Même si la mesure municipale répondait à des préoccupations de santé soulevées par certains citoyens, elle usurpe l’exercice de la compétence fédérale exclusive en matière de radiocommunication.

En vertu de la Constitution canadienne, le Parlement fédéral possède une compétence exclusive en matière de radiocommunication. Cela lui confère le pouvoir de déterminer le choix de l’emplacement des infrastructures de radiocommunications.

La Cour a estimé que le caractère véritable de l’avis de réserve émis par la municipalité n’est pas lié à la protection de la santé et du bien-être des résidents, ou à l’aménagement du territoire. Ce n’est donc pas une mesure qui entre dans le champ de compétence constitutionnelle des provinces et partant des municipalités. 

La mesure municipale tentait plutôt, selon la Cour de déterminer le choix de l’emplacement des infrastructures de radiocommunication, ce qui relève de la compétence fédérale en matière de radiocommunication. 

La Cour précise bien qu’un détenteur de licence fédérale permettant d’ériger des antennes de communication n’a pas de pouvoir d’expropriation. Lorsqu’il ne peut trouver un propriétaire intéressé à lui louer ou à lui vendre un terrain pour installer ses équipements de radiocommunication, il doit, en principe, soit compter sur la collaboration de la municipalité pour exproprier le terrain qu’il convoite, soit recourir au pouvoir d’expropriation de l’autorité fédérale.

Une municipalité peut toutefois accorder un soutien à un détenteur de licence de spectre dans le processus de l’installation d’un système d’antenne. Dans de telles situations, le caractère véritable des mesures qu’elle prend n’est pas de choisir l’emplacement d’un système d’antennes, puisque cet emplacement a déjà été approuvé par l’autorité fédérale.
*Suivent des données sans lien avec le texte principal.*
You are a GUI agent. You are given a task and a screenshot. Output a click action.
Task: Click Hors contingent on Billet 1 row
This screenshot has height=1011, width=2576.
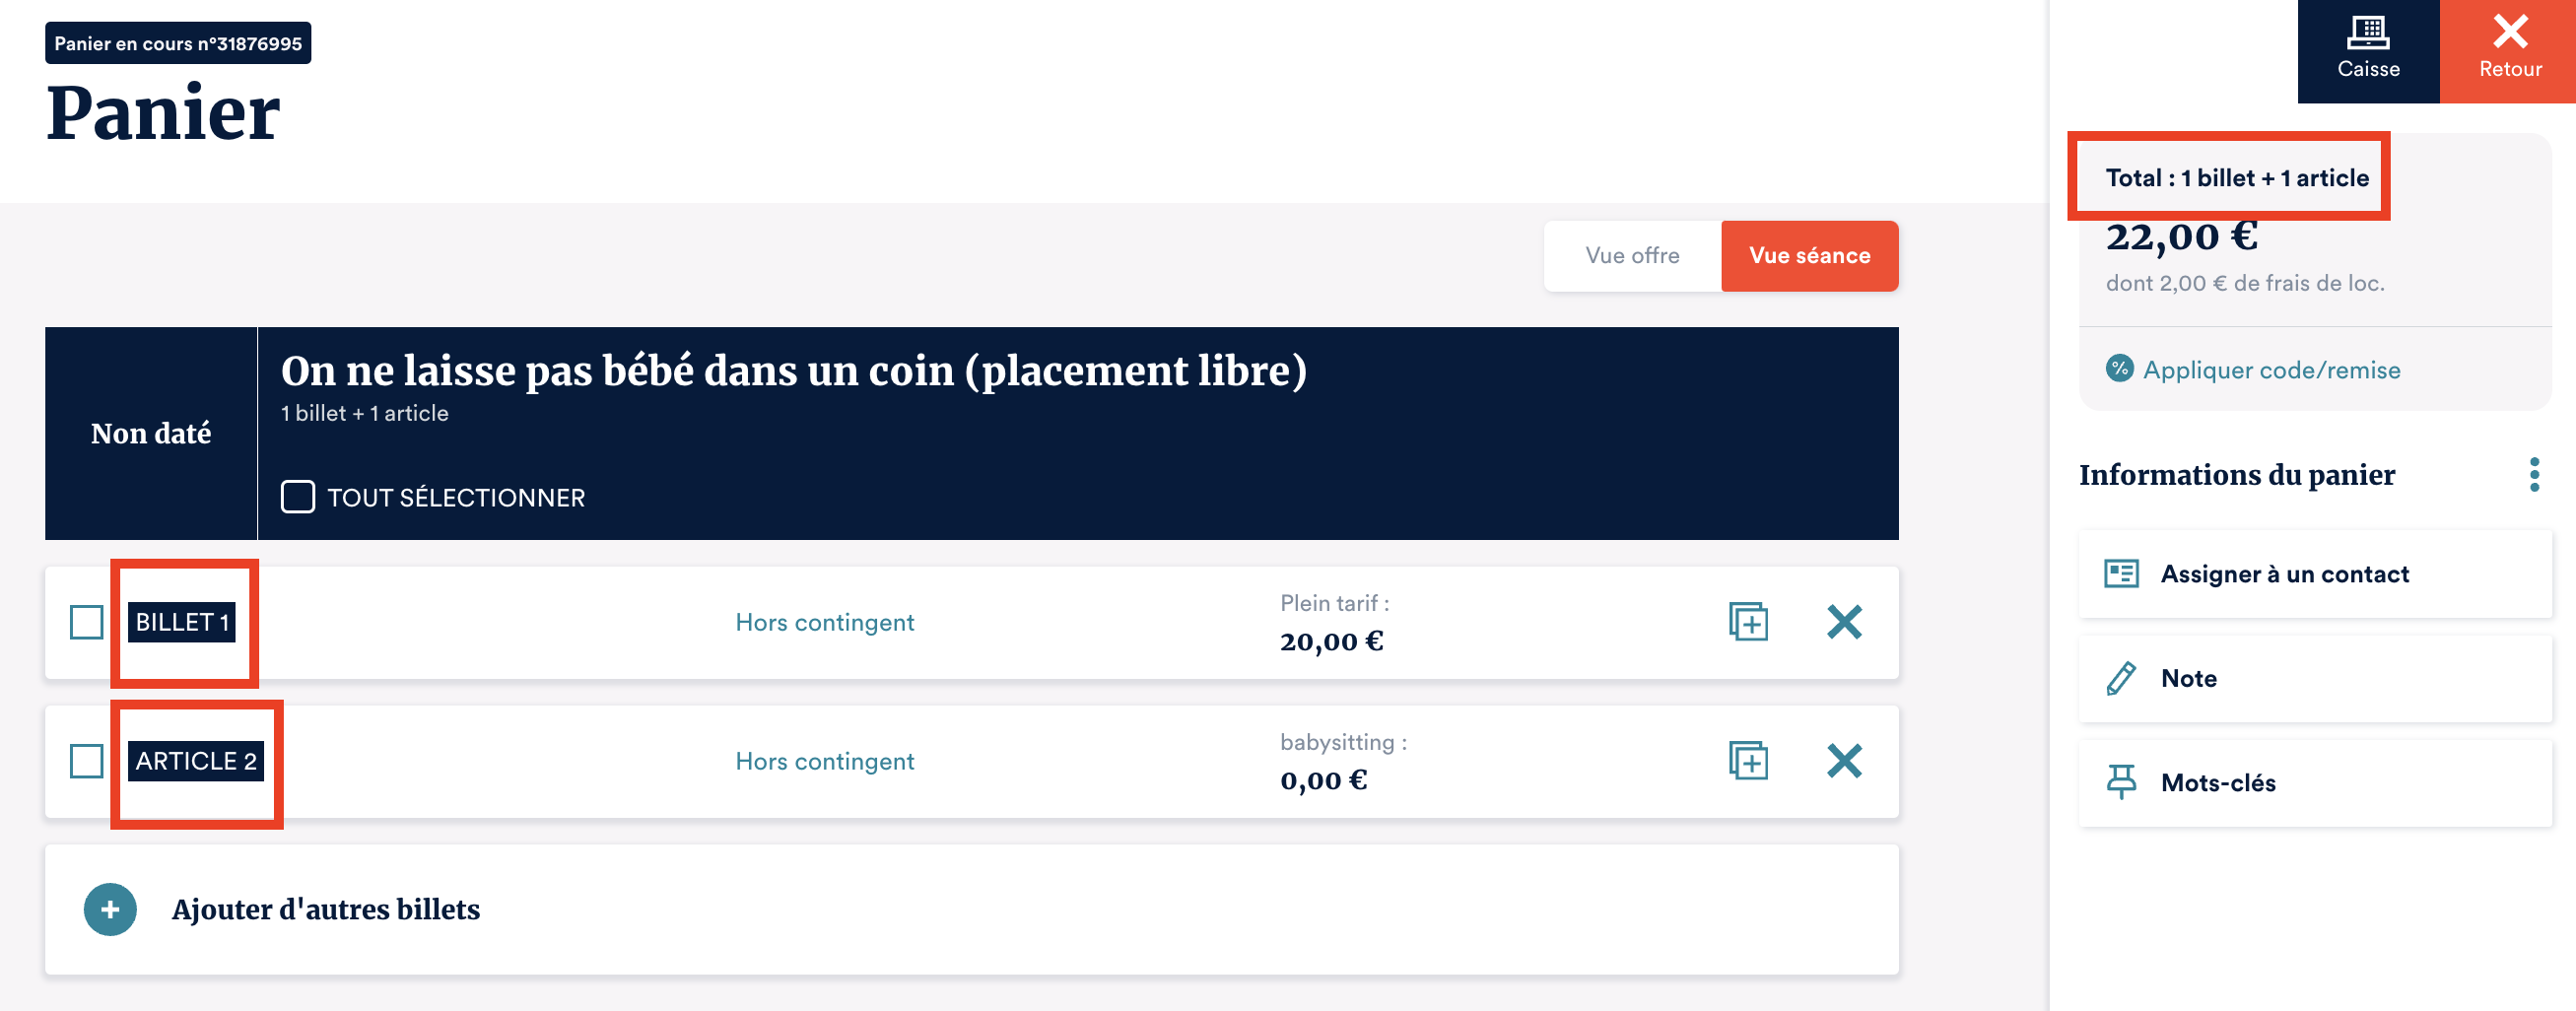[x=824, y=622]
La municipalité agit alors dans une perspective d’aménagement de son territoire, ce qu’elle a le droit de faire car cela est une compétence provinciale qui peut validement être attribuée par les lois provinciales aux municipalités.

Mais lorsque l’objet d’une mesure municipale est d’empêcher ou de retarder la construction du système d’antennes par le détenteur de licence sur l’emplacement approuvé par le ministre en vertu de la législation fédérale, la municipalité se trouve à usurper la compétence fédérale de choisir l’emplacement du système d’antennes.

C’est ce que la ville de Chateauguay avait fait selon la Cour et pour cette raison, sa décision a été jugée inconstitutionnelle.